An experimental investigation and response surface methodology-based modeling for predicting and optimizing the rheological and mechanical properties of self-compacting concrete containing steel fiber and PET

Abstract

In this study, rheological and mechanical properties of self-compacting concrete containing polyethylene terephthalate (PET) and steel fibers have been investigated experimentally and numerically. A total of 30 mixing schemes are investigated using a response surface (RSM) method. Input variables in the mixtures include PET as a substitute for part of the fine aggregates, steel fibers, stone powder as a substitute for a percentage of cement and superplasticizer. The PET, steel fibers and stone powder quantity in the concrete were in the range of 0–16% of the fine aggregates, 0–0.4% of the concrete volume, and 0–16% of cement weight, respectively. The superplasticizer quantity was 0.5–1.5% of the weight of powder materials.

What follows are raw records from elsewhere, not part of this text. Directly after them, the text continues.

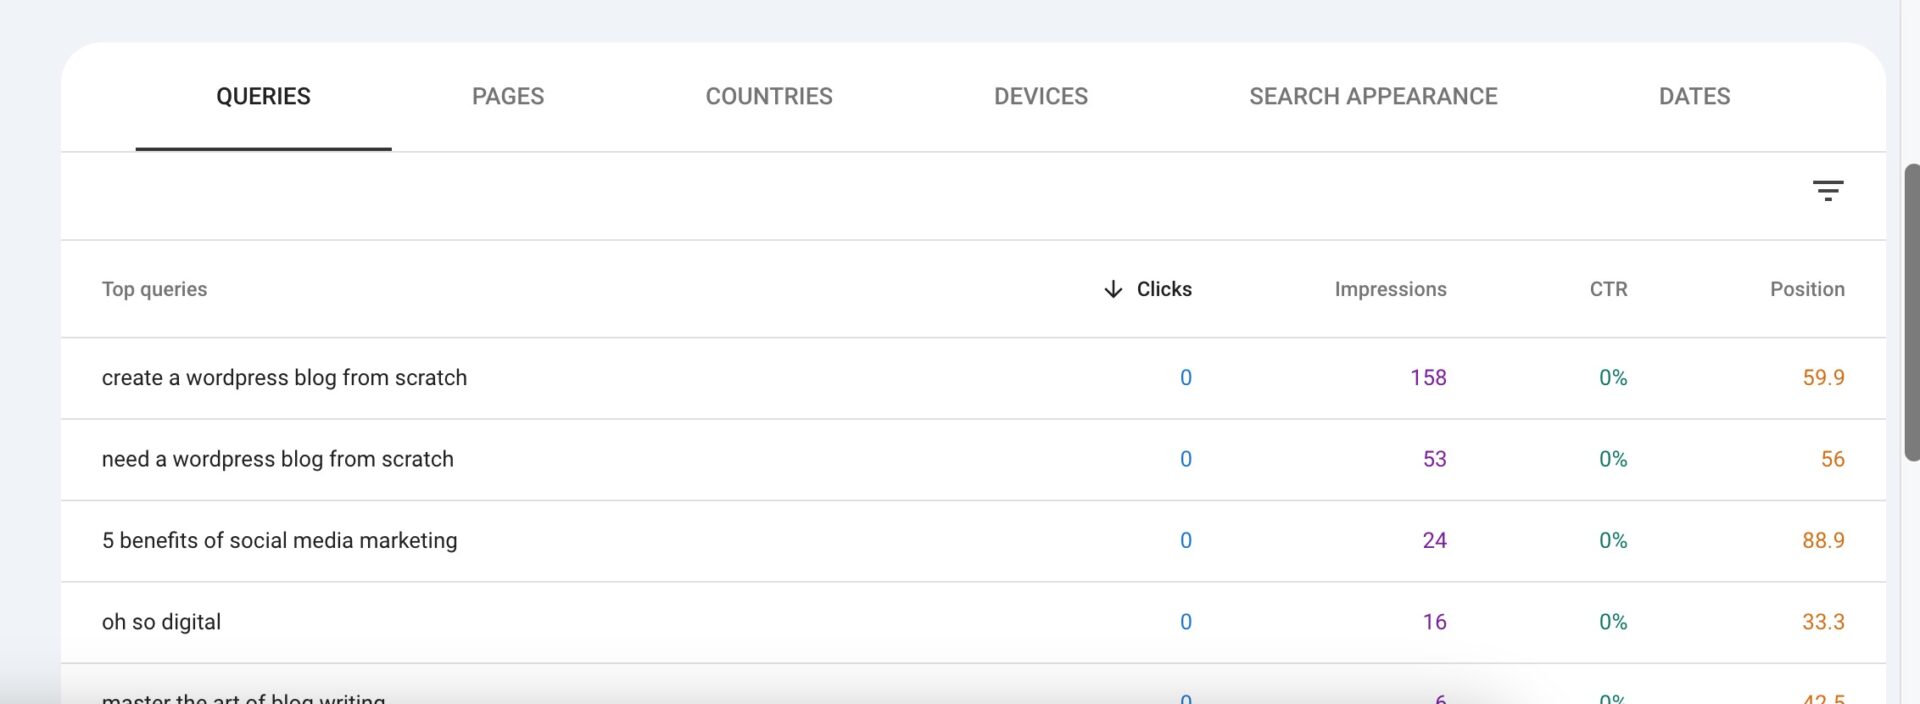Click the 158 impressions value
This screenshot has width=1920, height=704.
[x=1427, y=378]
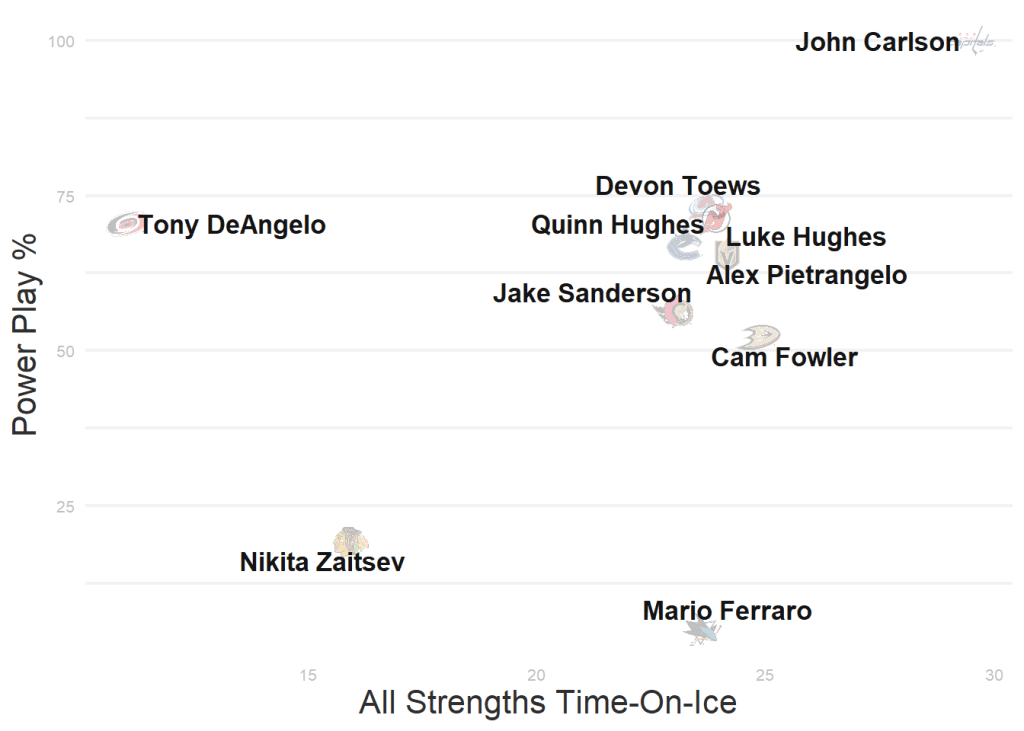The height and width of the screenshot is (731, 1024).
Task: Click the All Strengths Time-On-Ice axis title
Action: click(547, 702)
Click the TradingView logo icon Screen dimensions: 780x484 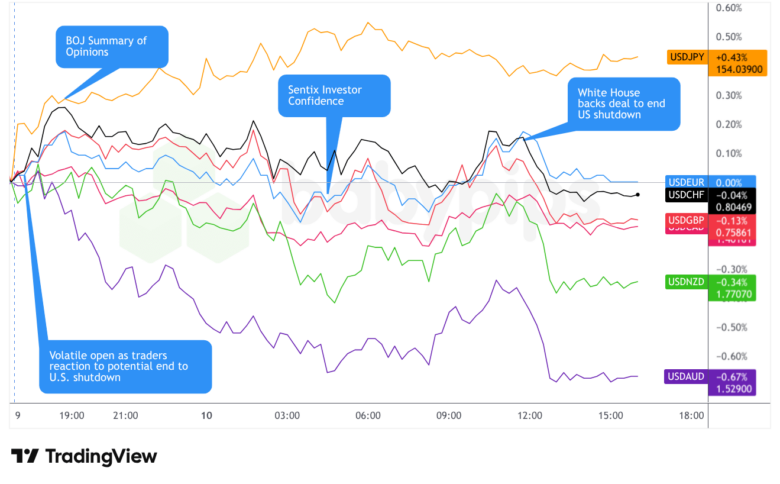click(23, 456)
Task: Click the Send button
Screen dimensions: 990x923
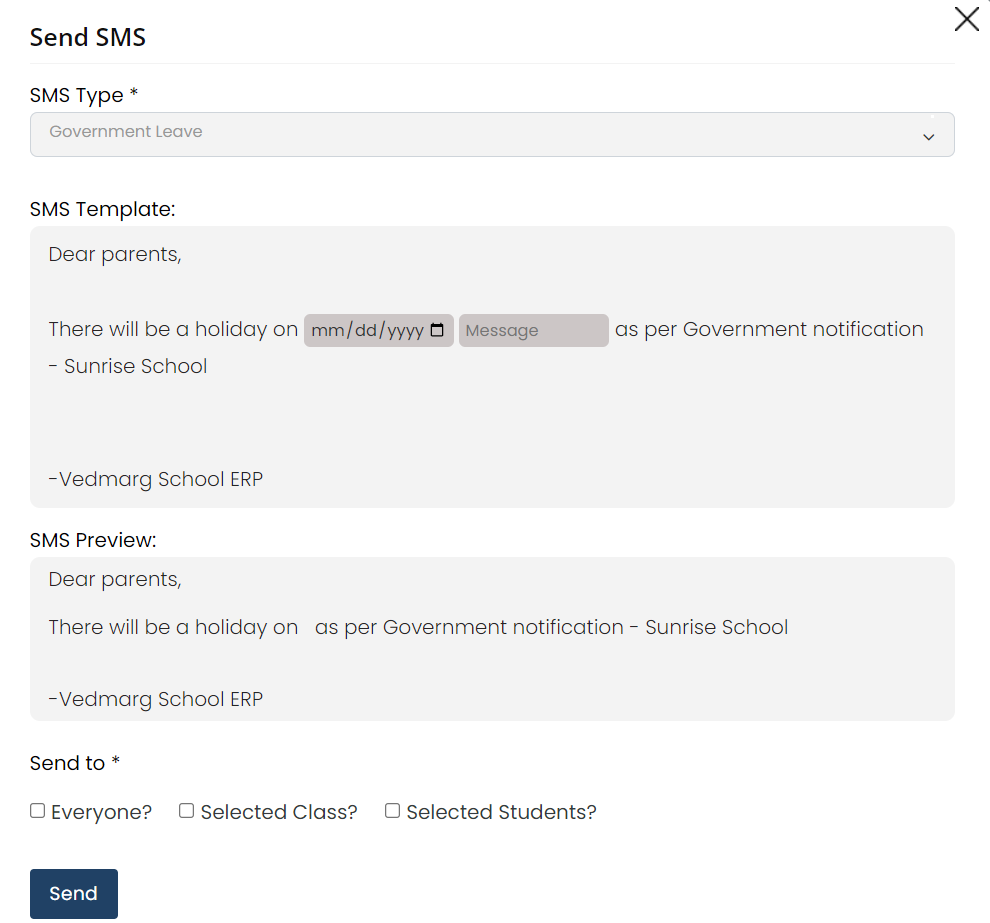Action: pos(73,893)
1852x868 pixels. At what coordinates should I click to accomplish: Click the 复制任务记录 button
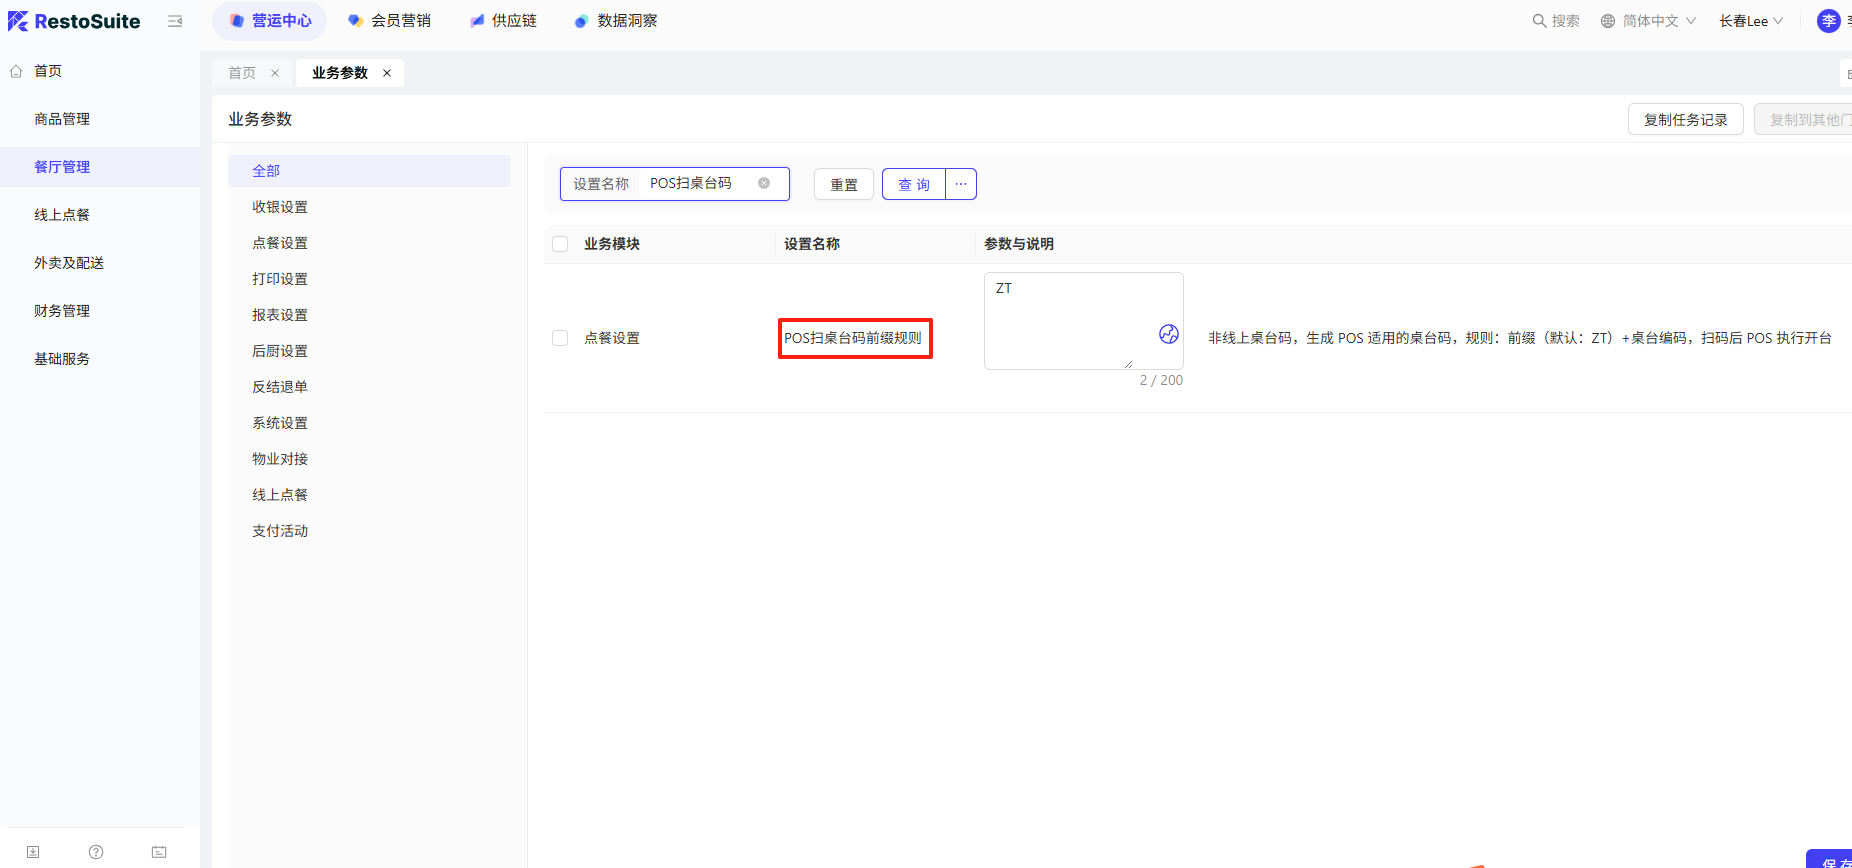(x=1685, y=119)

An optimum mixture was determined using RSM optimization technique.To evaluate the rheological specifications, slump flow, T50, V funnel, and l-box tests were used in the experiments. For the mechanical specifications, compressive strength, tensile strength, flexural strength, and stress–strain curve were used. Experimental results show that steel fibers reduce rheological properties while improve mechanical properties, especially ductility. Additionally, PET increases the corresponding strain of maximum compressive strength of concrete (ε0) and ductile fracture. The optimization results indicate that with 4% PET, 0.23% fiber, 6.47% stone powder, and 1.132% superplasticizer, the maximum 28-day compressive strength is obtained, while meeting EFNARC workability indicators.